The job got out of hand in virtually every respect. The hall, originally intended as a mess room for the elderly sea dogs was covered in scaffolding and paint pots, so the pensioners had to eat downstairs in the undercroft. (They never returned, because when Thornhill finished it was deemed too posh for the likes of them, and just became a tourist attraction, where the old boys earned a few coppers by showing visitors around.)
Thornhill had his fun, with a few allegorical gags but things were really dragging on. It didn't help that various contemporaries who could have been more charitable were, frankly, sniffy about him. Sir John Vanbrugh, who was, to be honest, in a bit of a Glass house himself, thought it would be "a pleasant joke" when Thornhill, a mere "painter" applied to become Royal Architect at Greenwich. He clearly thought a playwright would be better qualified - and, of course, he was right...
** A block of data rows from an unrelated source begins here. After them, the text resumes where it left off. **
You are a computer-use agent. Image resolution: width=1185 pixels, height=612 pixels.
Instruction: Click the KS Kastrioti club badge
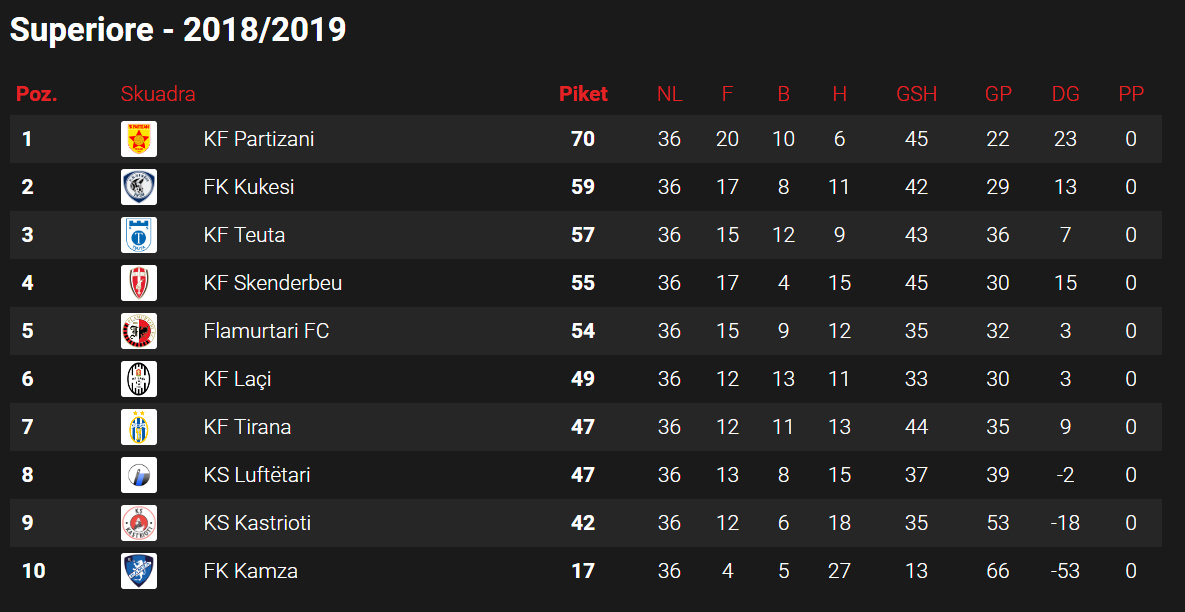pos(139,523)
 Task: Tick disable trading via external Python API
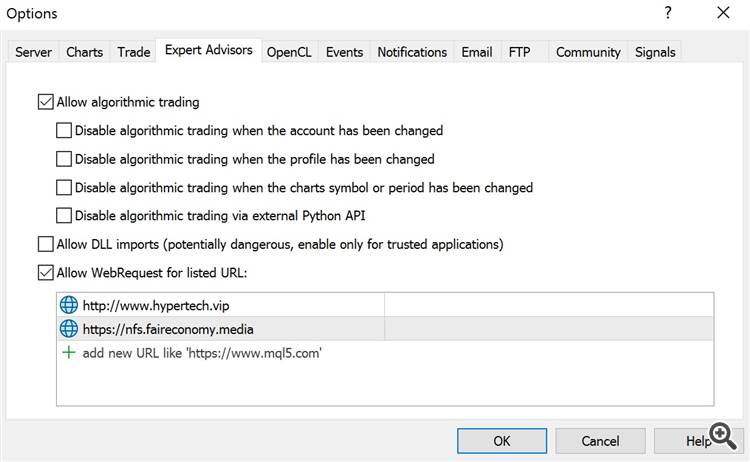tap(64, 215)
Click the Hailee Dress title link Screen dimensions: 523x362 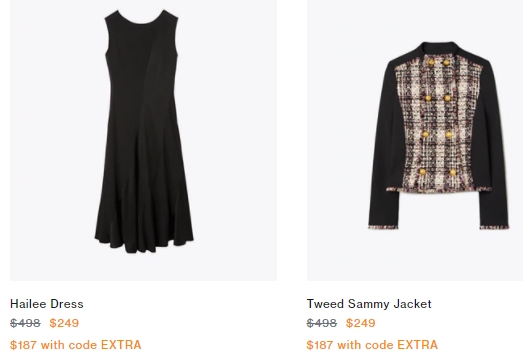click(47, 304)
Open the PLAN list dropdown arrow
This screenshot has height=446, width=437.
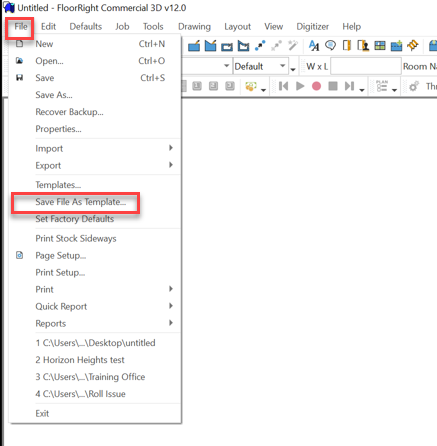(394, 89)
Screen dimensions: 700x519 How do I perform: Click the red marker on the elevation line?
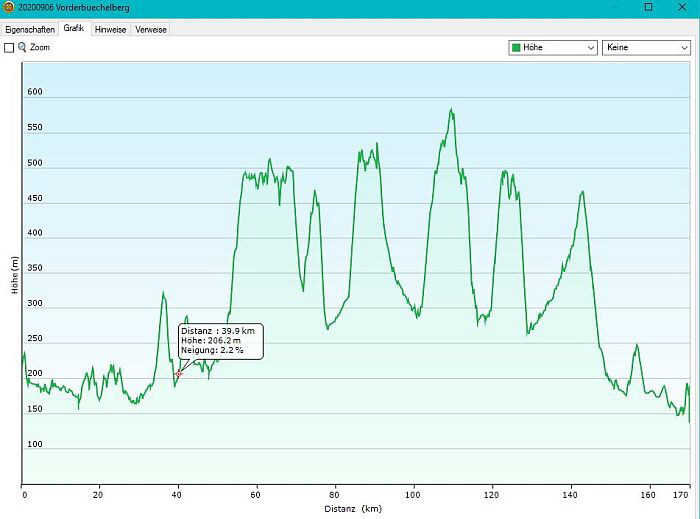179,373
In 1718, as a bit of a sop, presumably, King George I appointed him court painter, promoting him to Sergeant Painter two years later, when he also knighted him. It was the least he could do, considering how he was going to shaft the guy when he actually finished. There was a great deal of grumpiness over the bill when Thornhill's work finally came to an end.
I'm not sure how much of an insult it was to treat him as a posh painter and decorator in the end, instead of paying him as an allegorical historical artist, but it must have stung like crazy to have his life's work divvied up by the yard - three quid for the ceiling and a mere pound for the walls.
Luckily, by this point he wasn't desperate for the cash, having gone into politics in the meanwhile, and he was still able to build a rather sweet palladian country pile at Stalbridge in Dorset. He set up his own art academy where one of his saucier students, William Hogarth met and married Thornhill's daughter. Thornhill is part of Hogarth's parliamentary group 'The Goals Committee of the House of Commons.’
Nearer the end of his life he didn't have any commissions (presumably being out of the loop for 19 years didn't help much)so he set himself to copying the Rapheal Cartoons at Hampton Court. He managed a lot, but slowness still bugged him and he never completed them.
Labels: Greenwich People


7 Comments:
Thanks Phantom- really informative and interesting.
Thank YOU, for reading...
As always, insightful and witty. Hogarth followed Thornhill as sergeant painter to the king, and I wonder how he might have got the position...? The official document appointing him is now at Hogarth's House in Chiswick - which my company helped them acquire at auction, and a very overblown thing it is too.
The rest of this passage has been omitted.